1

I have a Rails 3 application that has a model w/ a Name, and a Geographic Location (lat/lng). How would I go about search for possible duplicates in my model. I want to create a cron job or something that checks to see if two objects have a similar name and that they are less than 0.5 miles away from each other. If this matches then we'll flag the objects or something.

I am using Ruby Geocoder and ThinkingSphinx in my application.

Kyle Decot
  • 20,715
  • 39
  • 142
  • 263
  • What do you mean by similar name? Do you mean the same name? different by cases? or even something like Vancouver & Vancuover – Kyle d'Oliveira Jul 20 '11 at 01:25
  • [levenshtein](http://raa.ruby-lang.org/project/levenshtein/) looks like what I want I think. – Kyle Decot Jul 20 '11 at 01:43
  • Maybe you could think of a way to put that as a validation in your model instead of a cron job. – christianblais Jul 20 '11 at 03:21
  • Whether it goes in a Cron or in a validation is trivial.

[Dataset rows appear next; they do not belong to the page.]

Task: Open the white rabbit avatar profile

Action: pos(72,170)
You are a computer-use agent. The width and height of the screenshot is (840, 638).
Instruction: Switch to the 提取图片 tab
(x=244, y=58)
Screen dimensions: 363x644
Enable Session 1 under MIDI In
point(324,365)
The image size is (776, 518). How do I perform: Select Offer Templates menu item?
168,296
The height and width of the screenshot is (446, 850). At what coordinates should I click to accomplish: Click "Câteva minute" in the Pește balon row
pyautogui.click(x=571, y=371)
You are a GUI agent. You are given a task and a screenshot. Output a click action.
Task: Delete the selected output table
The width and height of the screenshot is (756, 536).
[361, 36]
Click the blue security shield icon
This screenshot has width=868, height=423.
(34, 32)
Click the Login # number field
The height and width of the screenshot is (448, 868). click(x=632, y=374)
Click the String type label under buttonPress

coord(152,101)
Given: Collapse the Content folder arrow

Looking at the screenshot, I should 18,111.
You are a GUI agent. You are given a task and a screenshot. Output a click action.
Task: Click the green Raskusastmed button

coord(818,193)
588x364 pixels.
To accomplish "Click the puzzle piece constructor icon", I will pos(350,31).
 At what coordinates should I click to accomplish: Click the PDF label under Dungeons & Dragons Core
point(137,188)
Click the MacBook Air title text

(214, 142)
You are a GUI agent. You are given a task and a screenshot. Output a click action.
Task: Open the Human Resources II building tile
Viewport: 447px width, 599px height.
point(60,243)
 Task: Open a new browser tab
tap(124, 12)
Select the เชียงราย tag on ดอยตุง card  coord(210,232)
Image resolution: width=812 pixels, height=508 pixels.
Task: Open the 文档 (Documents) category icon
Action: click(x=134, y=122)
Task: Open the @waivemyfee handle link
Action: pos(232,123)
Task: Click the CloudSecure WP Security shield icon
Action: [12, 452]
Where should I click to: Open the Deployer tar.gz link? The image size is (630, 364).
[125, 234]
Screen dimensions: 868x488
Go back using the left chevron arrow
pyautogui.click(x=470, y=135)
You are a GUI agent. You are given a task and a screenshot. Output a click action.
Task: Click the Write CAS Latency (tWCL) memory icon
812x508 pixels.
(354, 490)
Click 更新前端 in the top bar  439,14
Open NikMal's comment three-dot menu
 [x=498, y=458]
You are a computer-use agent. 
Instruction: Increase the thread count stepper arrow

The actual logic of finding the duplicate is what I'm asking for. – Kyle Decot Jul 20 '11 at 07:02
  • If you're focusing on finding duplicates take a look at http://stackoverflow.com/questions/2531502/detect-similar-sounding-words-in-ruby/2533033#2533033 . It will solve the problem of detecting similar words in a simple way – lucapette Jul 20 '11 at 16:46

1 Answers1

1

Levenshtein is as good a way as any for judging the similarity of two text strings, ie the names.

What i would suggest is to (as well as, or instead of, the single "lat;long" string) store the latitude and longitude seperately. Then you can do an sql query to find other records that are within a certain distance, THEN run the levenshtein on their names. You want to try to run the lev as few times as possible as it's slow.

Then you could do something like this: let's say your model name is "Place":

class Place < ActiveRecord::Base

  def nearby_places
    range = 0.005; #adjust this to get the proximity you want
    #lat and long are fields to hold the latitude and longitude as floats
    Place.find(:all, :conditions => ["id <> ? and lat > ? and lat < ? and long > ? and long < ?", self.id, self.lat - range, self.lat + range, self.long - range, self.long + range])
  end

  def similars
    self.nearby_places.select do |place|
      #levenshtein logic here - return true if self.name and place.name are similar according to your criteria
    end
  end

end

I've set range to 0.005 but i've no idea what it should be for 1/2 a mile. Let's work it out: google says one degree of latitude is 69.13 miles, so i guess half a mile in degrees would be 1/(69.13 * 2) which gives 0.0072, so not a bad guess :)

Note that my search logic would return places that are anywhere within a square which is a mile per side, with our current place in the centre. This would potentially include more places than a circle with 1/2 mile radius with our current place in the centre, but it's probably fine as a quick way of getting some nearby places.

Max Williams
  • 32,435
  • 31
  • 130
  • 197